• [Challenge] Find each line in the records below that contains the string "pixels", with case counting, and copy those lines out in full.

┌─ Exercise materials

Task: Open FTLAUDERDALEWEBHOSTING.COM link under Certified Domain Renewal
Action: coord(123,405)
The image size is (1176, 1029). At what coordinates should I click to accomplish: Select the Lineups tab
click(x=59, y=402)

└─
┌─ Exercise materials

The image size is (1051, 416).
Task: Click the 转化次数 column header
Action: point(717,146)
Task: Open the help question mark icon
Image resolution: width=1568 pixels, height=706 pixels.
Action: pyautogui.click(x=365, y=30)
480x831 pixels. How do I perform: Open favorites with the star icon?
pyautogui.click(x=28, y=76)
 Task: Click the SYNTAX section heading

└─
┌─ Exercise materials

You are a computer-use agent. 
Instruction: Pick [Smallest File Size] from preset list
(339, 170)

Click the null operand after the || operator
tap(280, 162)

└─

• [Exercise output]
Image resolution: width=1568 pixels, height=706 pixels.
480x831 pixels. How do I perform: Open favorites with the star icon?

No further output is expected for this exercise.